Good, P. (2005) Permutation, Parametric and Bootstrap Tests of Hypothesis, 3rd ed., Springer.

(iii) Journal articles containing various bootstrap applications.



Current Homework Assignment          Course Handouts          R Scripts

Overview: The topic of the course is statistical Resampling Methods, with emphasis on Bootstrap Methods. Resampling means statistical procedures based on re-use (often repeated) of datasets subsets of which are randomly selected. These methods are supported by large-sample probability limit theorems, which sometimes apply in surprisingly small-to-moderate size datasets. The goal of such procedures is any or all of: bias reduction, variance and Confidence Interval construction from statistical estimators, and calculation of null reference distributions of statistics used for hypothesis testing.

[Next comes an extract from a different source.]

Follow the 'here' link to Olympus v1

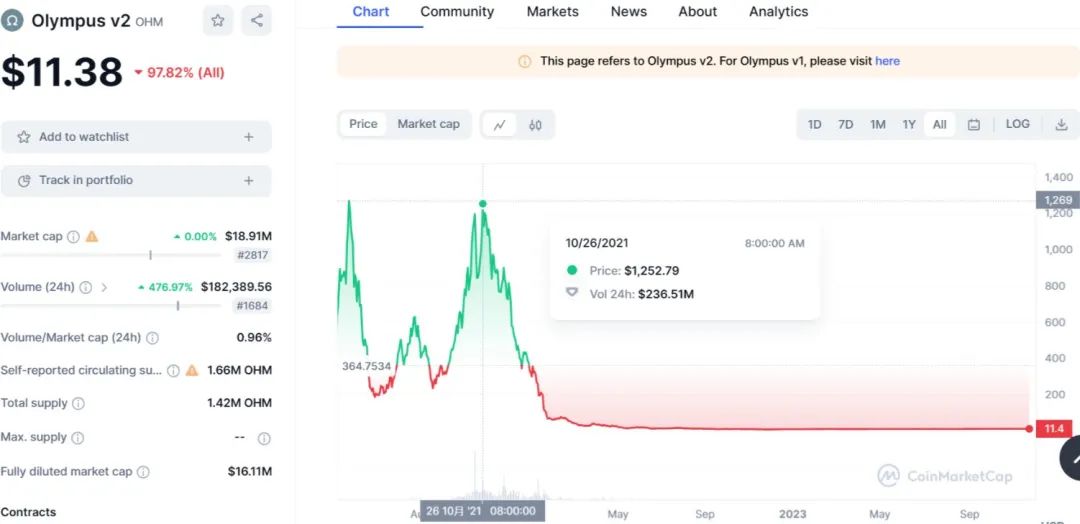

In many Data Science applications, these techniques provide sensible approaches to the estimation of reference distributions under minimal modeling assumptions, with mathematically justified properties under broad qualitative assumptions on the data generating mechanism. The course is suitable either for STAT students or for students in Applied Mathematics or Mathematical Data Science.

The course will be taught at STAT MA level, more or less, with a mixture of theory, software-oriented (primarily R) applications, and data analyses and simulation case-studies.

Special Features of the Course this Term. 50-minute Lectures will be offered live (ie, synchronously) over Zoom through ELMS and recorded. Each lecture will consist of one segment containing primarily theoretical meterial, and one providing computational data illustration in R. The theory pieces will be pdf slides with voiceover, and sometimes with handwritten pieces via a document camera. The R pieces will either be slides with R codes and pictures, or live demonstration using R or RStudio windows.

THEORETICAL MATERIAL.  Both in homeworks and lectures, there will be theoretical material at the level of probability theory (STAT 410 or sometimes 600-601) related to laws of large numbers and central limit theorem (sometimes "functional central limit theorems", which I will explain) , along with the `delta method' (Taylor linearization). There will be some proofs, mostly at advanced-calculus level but some involving measure-theoretic ideas.

Prerequisite: Stat 410 or 600-601, Stat 420 or 700-701, plus some computing familiarity, preferably including some R.

Course requirements and Grading: there will be 6 graded homework sets (one every 2 - 2.5 weeks), plus a project/paper at the end. Homeworks will be split between theory problems and statistical computations and interpretations with data. The homework will be worth 65% of the grade, the term paper 35%.


Course Coverage & Outline:

(1.) Monte Carlo Simulation versus Resampling/Bootstrap (1/25-27/2021)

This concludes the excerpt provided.